RIO DE JANEIRO, BRAZIL – China’s need to satisfy its annual per capita consumption of 30 kilos of pork meat per year could turn Argentina into one of the global ‘piggeries’ with the announced installation of three mega-farms in one of its poorest provinces.

96.5% of Argentina’s pig farms are small-scale producers, with less than 50 breeding sows. Only 1% of breeders have as many as 7,000 animals. But now, there is talk of more than 30,000 heads on each farm.

On July 6, 2020, at the height of the pandemic, the then Foreign Minister, Felipe Solá, announced a “strategic partnership” with Beijing to produce nine million tons of pork. “Geopolitics of the disease,” said physician Damián Verzeñassi, director of the Socio-environmental Health Institute of the National University of Rosario (UNR).

Read also: Check out our coverage on Argentina

The expectations of the Peronist government, so much in need of dollars, began to wane as the alarms of different social sectors were lit. The general agreement has remained in limbo for the time being.

However, the northern province of Chaco, decimated by agribusiness and the clearing of its forest -known as El Impenetrable-, the concentration of land and, as a counterpart, poverty of up to 56%, has joined the micro-farming race. Its governor, Jorge Capitanich, has announced that the installation of three mega-farms is progressing smoothly.

“This generates the opening of markets, more employment, and more export-based added value,” said the governor.

One problem is the large-scale use of antibiotics for fattening pigs and the possibility of an increase in diseases transmitted from animals to humans (Photo internet reproduction)

The leading investor is Zhengbang Group, China’s fourth-largest pig producer, fined in China two years ago for pollution. The farms will be located in the northeast, center, and southwest of the province, each within 100 kilometers.

LOOMING RISKS

Methane gas from cows accounts for 39% of the country’s pollutant emissions. Pigs are another risk factor. In the light of the Spanish experience, experts already foresee a further increase in deforestation and the use of transgenic crops to feed the animals.

The other problematic horizon is contamination due to the large-scale use of antibiotics for fattening pigs and the possibility of an increase in diseases transmitted from animals to humans.

After the Amazon, the Chaco Impenetrable is the most critical ecoregion in Latin America. According to Greenpeace, it has lost almost 50% of its forests in a century.

The native Qom communities living in the south of this forest have mobilized against the macro-farms. They also denounced the violation of article 169 of the International Labor Organization (ILO), which establishes that companies must conduct an informed prior consultation with the native communities before installing any factory in their territories.

Other sectors followed in their demands. “Not only is there no transparency, but they did not respond to our requests for information.
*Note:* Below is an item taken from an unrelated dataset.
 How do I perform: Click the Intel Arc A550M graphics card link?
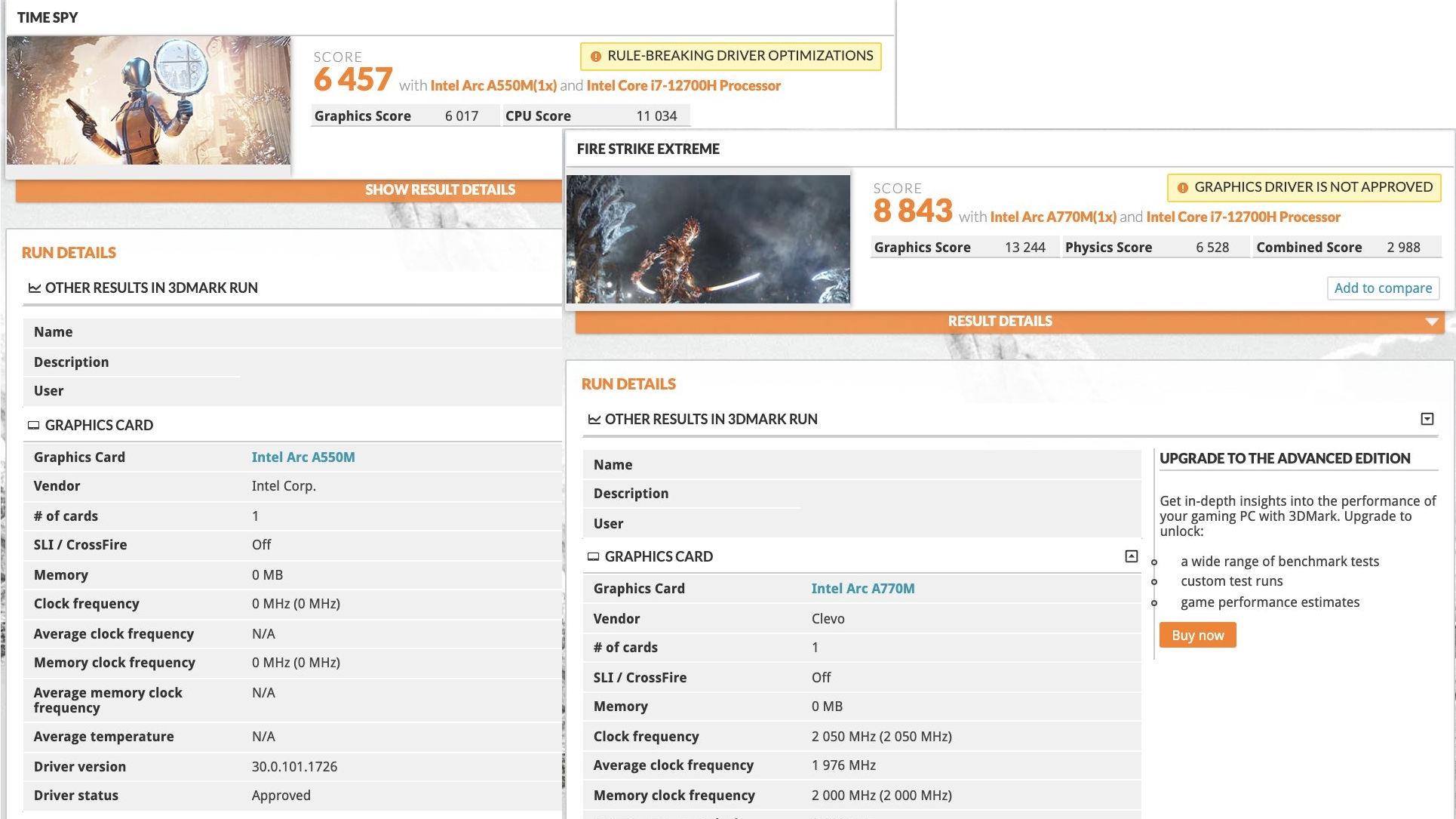[303, 457]
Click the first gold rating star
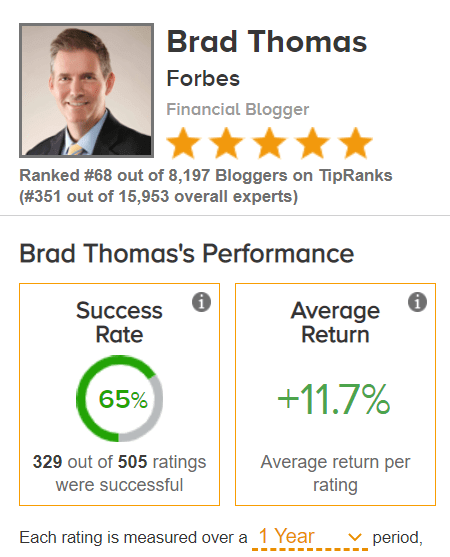 pos(183,143)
We had to go to court and sue the governor’s office for this reason,” said Nora Giménez, a lawyer for the Somos Monte collective.

A court ruled in their favor. The provincial state must pay 45 euros for each day they postpone the claimed information. So far, Somos Monte has not received any response, increasing the suspicion around the macro-farms.

The project is moving forward amid the worst water emergency recorded in Argentina since 1944 due to the low water level of the Paraná River as a result of the prolonged drought.

Intensive pork production will require between two and three million liters of water daily. The situation could complicate the supply of more than one million people in Chaco who do not have access to drinking water.